Departments of state never mind storing away information about ourselves and our finances. One day, they imagine, it will come in handy, and the more they have on us, the better. Even if we have refrained from laundering money or abusing children, perhaps we have been paying less tax than we should have been. A glance at our records will give them a clue. Their latest achievement has been the Proceeds of Crime Act. This was supposed to stop villains from stowing their loot away — another noble cause, we can only agree — but now that it has been tested out in a divorce, the judge has ruled that lawyers must betray the confidences of their clients, reporting them to the National Crime Investigation Service if they find a single penny undeclared. Big government is watching us. As for my bank, I have not the heart to tease it — this gas-bill nonsense is not, after all, of its making — but when my account was first opened, its cheque-book carried a promise: 'The officers of the bank are bound to secrecy as regards the transactions of its customers.' If only they could be.

Tidal barrier

have hopes for Callum McCarthy, and sympathy, too. He used to be the electrical regulator at Ofgem — Offswitch, surely? — and lived in the riverside palace that once housed Imperial Chemical Industries. Now he has taken command at the grim dockside regulatorium of the Financial Services Authority, just upstream from the Thames Barrier. He will need it, for a tidal wave of directives is on its way to us from Brussels: the distance marketing directive, the insurance mediation directive, the financial groups directive, the market abuse directive and the prospectus directive. Spare us, he says. At Ofgem, he reckoned that the best way to help consumers was to make competition happen and bring prices down. It came as a shock to some of the suppliers. At the FSA, if he can cure his subordinates of their habit of collecting gas bills, he will do well.

Cable grinds higher

Daniel Gooch built the Great Western's broad-gauge flyers — Lord of the Isles, North Star but he earned his knighthood as chairman of the company that laid the transatlantic cable. This was the first direct link between the City's bankers and Wall Street's and they used it for trading their currencies, which is why the market still calls the sterling-dollar exchange rate the Cable Rate. Hence a telegraphic prophecy from Morgan Stanley: 'Cable grinds higher as dollar corrects.' This means that the pound is on its way up from $1.66 this week to $1.72 by the end of the year and $1.82 by the end of next — heights not seen for a decade and great news for martini fanciers.
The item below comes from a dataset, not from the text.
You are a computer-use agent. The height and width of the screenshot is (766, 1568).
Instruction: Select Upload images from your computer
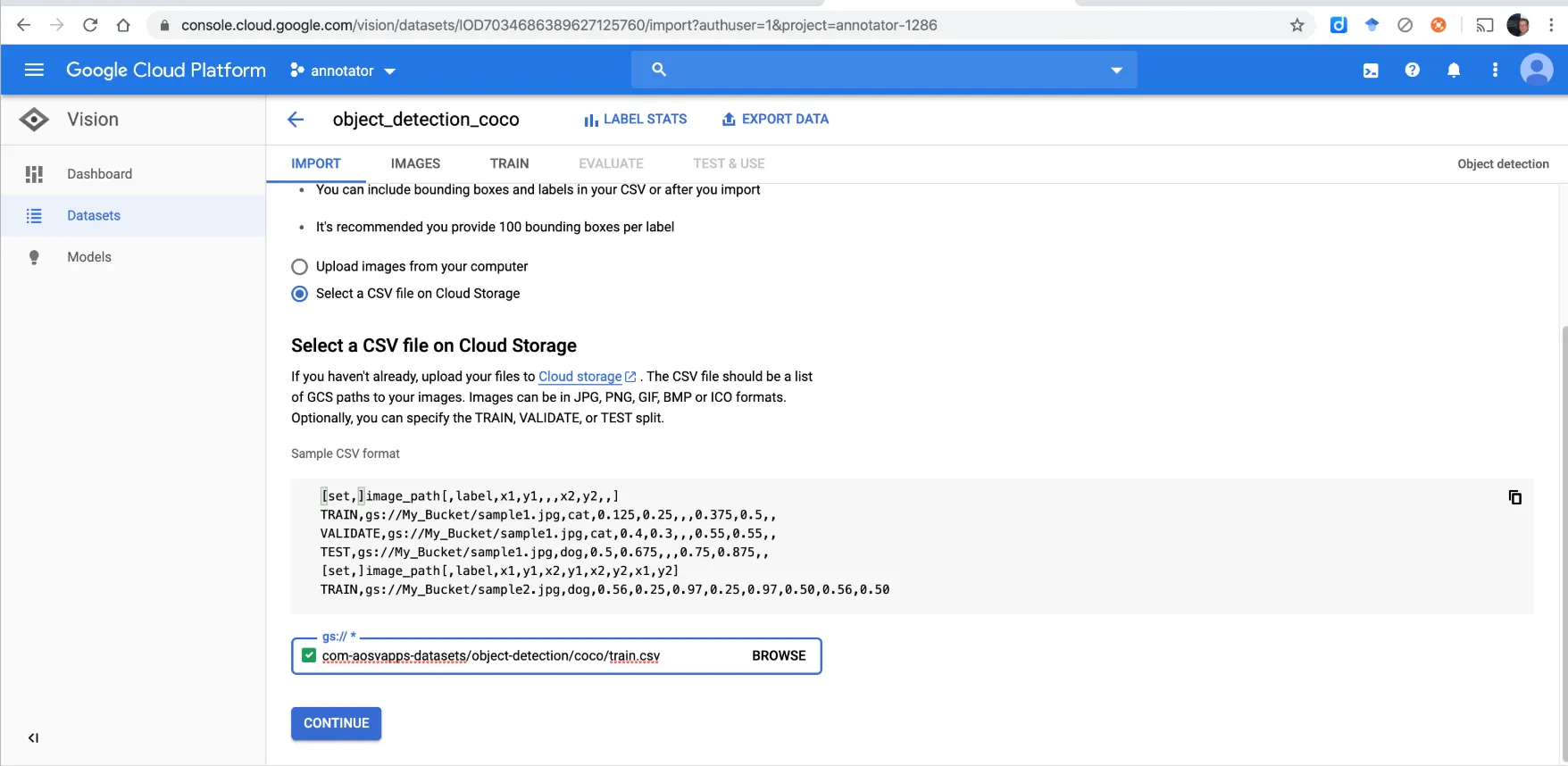[x=300, y=267]
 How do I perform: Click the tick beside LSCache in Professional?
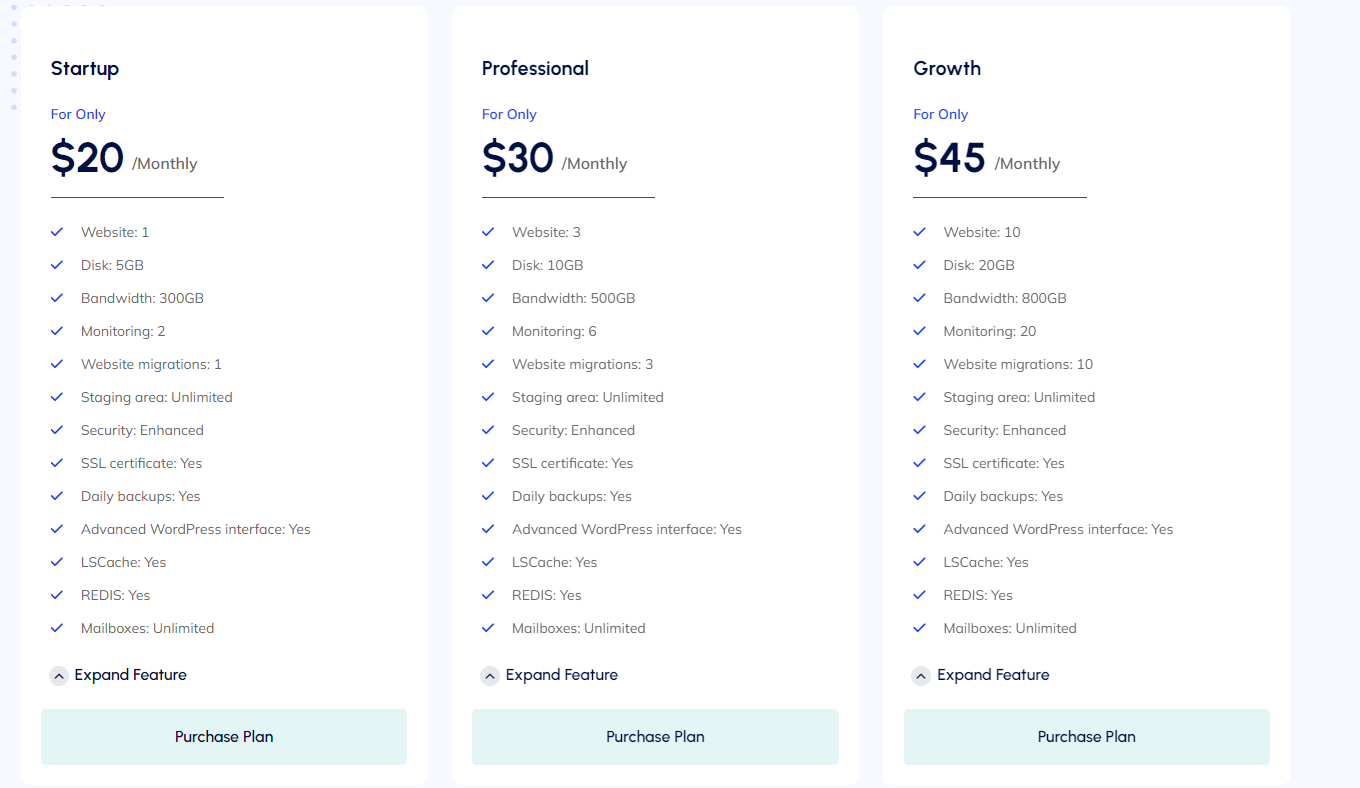489,562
At the US Treasury, John Snow pays lip-service to the strong dollar, reminding Credit Suisse First Boston of the art of politics, as cited by Theodore Roosevelt: 'When you want to turn right, signal left.'

Park at a premium

The best contrary signal now on offer comes from the National Bank of Switzerland, which is urging us not to buy its staple product: 'Investments in Swiss francs must be kept unattractive,' it says. Well, now, attraction is relative. When money takes refuge in Switzerland, the guardian gnomes may expel it with skipoles, but still it recurs. They used to give it parking tickets — negative interest rates, meaning that you had to pay to leave your money in a Swiss bank. This turned out to be better than keeping your money in dollars or sterling, two currencies both of which rapidly fell off their perches. Sometimes a parking ticket can be a premium on an insurance policy. In Zurich, a gnome once rebuked me for calling something as good as gold: 'We do not like this saying. Gold is not as good as the Swiss franc.' Of course, if the National Bank has its way, gold will be even better.

Take the money

The banker Christopher Arnander — from Hill Samuel to Barclays the long way round, via Jeddah, Glyndebourne and Kuwait — has turned his hand to a pocket history of our financial times: Think Globally, Spend Locally (Profile Books, 18.99). His style is terse, but some of the cartoons he has collected tell the story with even more economy. Two bandits drowse under their hats: 'We could hold up the bank and take the money, then the IMF will have to send more money, then we hold up the bank and take the money . . . ' Unless, of course, someone higher up the food chain, like the head of state, has made off with it first.